» **Extract**
Review of the Secretary's application of legal principles is plenary. Swindle v. Sullivan, 914 F.2d 222, 225 (11th Cir.1990). When the proper legal standards have not been applied, the proper course is not remand, but reversal. Lamb v. Bowen, 847 F.2d 698, 701 (11th Cir.1988).
I. Did the ALJ prove “other work” that Foote could do
Once the finding is made that a claimant cannot return to prior work the burden of proof shifts to the Secretary to show other work the claimant can do. Gibson v. Heckler, 762 F.2d 1516 (11th Cir.1985). The Secretary bears the burden of establishing that Appellant, who could not perform her past work, could perform alternative work in the national economy. Although this burden can sometimes be met through straightforward application of the Medical–Vocational Guidelines (the “grids”), the regulations regarding the implementation of the grids caution that they are only applicable under certain conditions. For example, the claimant must suffer primarily from an exertional impairment, without significant non-exertional factors. 20 C.F.R. Part 404, Subpart P, Appendix 2, § 200.00(e). Exclusive reliance on the grids is appropriate in cases involving only exertional impairments (impairments which place limits on an individual's ability to meet job strength requirements). Heckler v. Campbell, 461 U.S. 458, 103 S.Ct. 1952, 76 L.Ed.2d 66 (1983). Pain is a nonexertional impairment. Walker, 826 F.2d at 1003. Exclusive reliance on the grids is inappropriate when a claimant has a nonexertional impairment that significantly limits the claimant's basic work activities. Swindle v. Sullivan, 914 F.2d 222, 226 (11th Cir.1990) (ALJ improperly discounted claimant's testimony about pain and dizziness; on remand, if such pain is found to significantly limit claimant's activities, the court should use a vocational expert).

» **Information**

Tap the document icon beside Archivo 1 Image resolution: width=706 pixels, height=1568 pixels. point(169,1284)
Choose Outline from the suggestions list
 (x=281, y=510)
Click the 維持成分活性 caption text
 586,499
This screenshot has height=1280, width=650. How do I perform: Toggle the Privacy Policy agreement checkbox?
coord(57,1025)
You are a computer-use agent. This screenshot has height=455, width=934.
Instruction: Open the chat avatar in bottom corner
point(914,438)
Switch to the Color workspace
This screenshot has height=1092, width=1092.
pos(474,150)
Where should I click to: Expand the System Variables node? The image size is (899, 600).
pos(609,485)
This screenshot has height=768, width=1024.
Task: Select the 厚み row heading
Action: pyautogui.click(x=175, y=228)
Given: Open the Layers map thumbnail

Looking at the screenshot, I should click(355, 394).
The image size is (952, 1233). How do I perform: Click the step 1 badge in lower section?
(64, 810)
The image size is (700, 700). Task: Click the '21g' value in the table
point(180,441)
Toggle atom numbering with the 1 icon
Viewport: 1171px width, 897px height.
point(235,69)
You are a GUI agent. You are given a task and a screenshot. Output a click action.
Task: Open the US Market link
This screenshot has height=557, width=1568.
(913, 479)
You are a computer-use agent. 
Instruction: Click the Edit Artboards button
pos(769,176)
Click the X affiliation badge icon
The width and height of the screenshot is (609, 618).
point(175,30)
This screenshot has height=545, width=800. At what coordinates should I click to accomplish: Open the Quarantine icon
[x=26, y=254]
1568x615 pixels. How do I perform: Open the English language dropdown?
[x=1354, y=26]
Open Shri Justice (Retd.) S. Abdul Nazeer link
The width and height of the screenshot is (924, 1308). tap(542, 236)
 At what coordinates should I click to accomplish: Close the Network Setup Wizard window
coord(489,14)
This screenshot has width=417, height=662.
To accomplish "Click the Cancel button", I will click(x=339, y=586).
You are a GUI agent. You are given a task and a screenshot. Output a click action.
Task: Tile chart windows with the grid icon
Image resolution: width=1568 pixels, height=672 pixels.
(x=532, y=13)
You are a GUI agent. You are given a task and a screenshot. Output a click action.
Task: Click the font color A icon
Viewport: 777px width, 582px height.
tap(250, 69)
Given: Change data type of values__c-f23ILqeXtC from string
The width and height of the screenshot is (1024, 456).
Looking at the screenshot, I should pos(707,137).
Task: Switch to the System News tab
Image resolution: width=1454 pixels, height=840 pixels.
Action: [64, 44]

» **Complete the following**
**a)** According to the legal excerpt, what kind of impairment is pain?
**b)** Retype word for word the part of the legal excerpt that opens with the words containing "Review of the" and closes with "701 (11th Cir.1988).".

» **Written answers**
**a)** Pain is a nonexertional impairment.

**b)**
Review of the Secretary's application of legal principles is plenary. Swindle v. Sullivan, 914 F.2d 222, 225 (11th Cir.1990). When the proper legal standards have not been applied, the proper course is not remand, but reversal. Lamb v. Bowen, 847 F.2d 698, 701 (11th Cir.1988).